Pour autant, si cette créativité doit toujours être nourrie par une base de données, n’est-ce pas une limite par rapport aux artistes humains ? André Malraux déclarait que « L’art est le plus court chemin de l’homme à l’homme ». A vrai dire, les artistes s’inspirent nécessairement de ce qui les entourent pour créer : de la nature, de la culture, des relations sociales, de leurs expériences personnelles, etc. On pourrait donc parfaitement rapprocher ce fonctionnement à celui des robots artistes. La seule limite
serait peut-être d’alimenter les IA avec des bases de données restreintes à une culture, un seul pan de l’histoire de l’art (occidental par exemple). Cela nous questionne dès lors sur la disposition d’un robot à pouvoir créer des liens grâce à une inspiration inépuisable, comme le ferait l’artiste.
Un robot peut-il vraiment créer une œuvre d’art ?
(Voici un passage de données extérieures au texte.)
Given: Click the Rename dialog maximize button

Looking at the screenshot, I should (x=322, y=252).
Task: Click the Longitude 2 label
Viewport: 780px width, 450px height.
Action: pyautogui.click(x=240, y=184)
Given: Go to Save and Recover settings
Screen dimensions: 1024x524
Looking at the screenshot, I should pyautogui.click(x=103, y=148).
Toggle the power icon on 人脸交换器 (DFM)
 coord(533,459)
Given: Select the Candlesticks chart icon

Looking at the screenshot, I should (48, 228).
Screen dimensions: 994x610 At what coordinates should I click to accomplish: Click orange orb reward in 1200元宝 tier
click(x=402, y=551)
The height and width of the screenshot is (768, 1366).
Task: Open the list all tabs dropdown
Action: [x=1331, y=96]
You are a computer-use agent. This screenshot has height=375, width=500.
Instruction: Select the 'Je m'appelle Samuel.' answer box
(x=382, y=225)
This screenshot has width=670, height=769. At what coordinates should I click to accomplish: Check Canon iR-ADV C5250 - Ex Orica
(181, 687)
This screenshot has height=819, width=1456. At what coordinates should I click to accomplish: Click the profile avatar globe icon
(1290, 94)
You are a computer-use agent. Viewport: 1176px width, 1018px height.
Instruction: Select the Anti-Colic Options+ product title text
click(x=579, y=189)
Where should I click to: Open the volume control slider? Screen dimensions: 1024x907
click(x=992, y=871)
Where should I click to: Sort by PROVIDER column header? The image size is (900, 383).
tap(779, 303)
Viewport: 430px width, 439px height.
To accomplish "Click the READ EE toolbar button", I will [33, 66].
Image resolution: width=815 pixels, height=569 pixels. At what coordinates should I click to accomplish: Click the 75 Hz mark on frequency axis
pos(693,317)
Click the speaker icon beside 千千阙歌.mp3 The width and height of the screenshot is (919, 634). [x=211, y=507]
Il semblerait que la création artistique ne se borne pas au processus de création. Le processus de réalisation compte également. Pour Laurence Devillers, « les robots ne comprennent rien à ce qui se passe autour d’eux. Ils n’ont pas d’avis personnel, pas d’intuition, pas d’affordance [capacité d’un objet à évoquer son utilisation pour la rendre intuitive] ». Cela signifie que l’artiste ne se réduit pas à appliquer une technique ou un style artistique. Il existe aussi une intuition, une intention, un certain génie artistique à l’origine d’une œuvre d’art. Et les robots n’ont pas de telles perceptions.
Mais si l’on se contente du point de vue du spectateur, cette affirmation est-elle justifiée ? Est-ce qu’une œuvre d’art produite par un robot aurait moins de sens qu’une œuvre produite par un artiste ? Selon Francastel « le domaine de l’art, ce n’est pas l’absolu, mais le possible ». En réalité, il n’existe peut-être pas de définition catégorique dans laquelle situer les œuvres d’art. C’est en tout cas ce que tendent à questionner les évolutions de la robotique et de l’IA dans le monde de l’art. Les créations artistiques des robots ne sont pas moins dénuées d’émotions ou de questionnements que les œuvres d’artistes humains reconnus en tant que tels. Ils nous offrent un art différent, dont la logique est inaccessible, mais qui peut néanmoins évoquer des concepts, des idées, alimenter des réflexions ou simplement se donner à voir et apprécier.
Finalement, les robots ne peuvent remplacer fondamentalement les artistes qui auront toujours leur place grâce à leurs réflexions, leurs discours, leurs interprétations personnelles du monde. La créativité des artistes ne s’exprime pas seulement dans la pratique qui n’est que la partie visible. Ils intériorisent également une grande partie de ce processus pour alimenter leurs œuvres. Ce qui est certain par contre, c’est que les robots dessinent un futur où les œuvres d’art pourraient coexister, qu’importe si elles ont pour origine une créativité humaine ou celle d’une intelligence artificielle.
Sources :
TRESSET Patrick, La Grande Vanité au corbeau et au renard, 2018
DEVILLERS Laurence, Des Robots et des hommes, 2017
FRANCASTEL Pierre, Art et technique aux XIX° et XX° siècles, 1956, p. 12.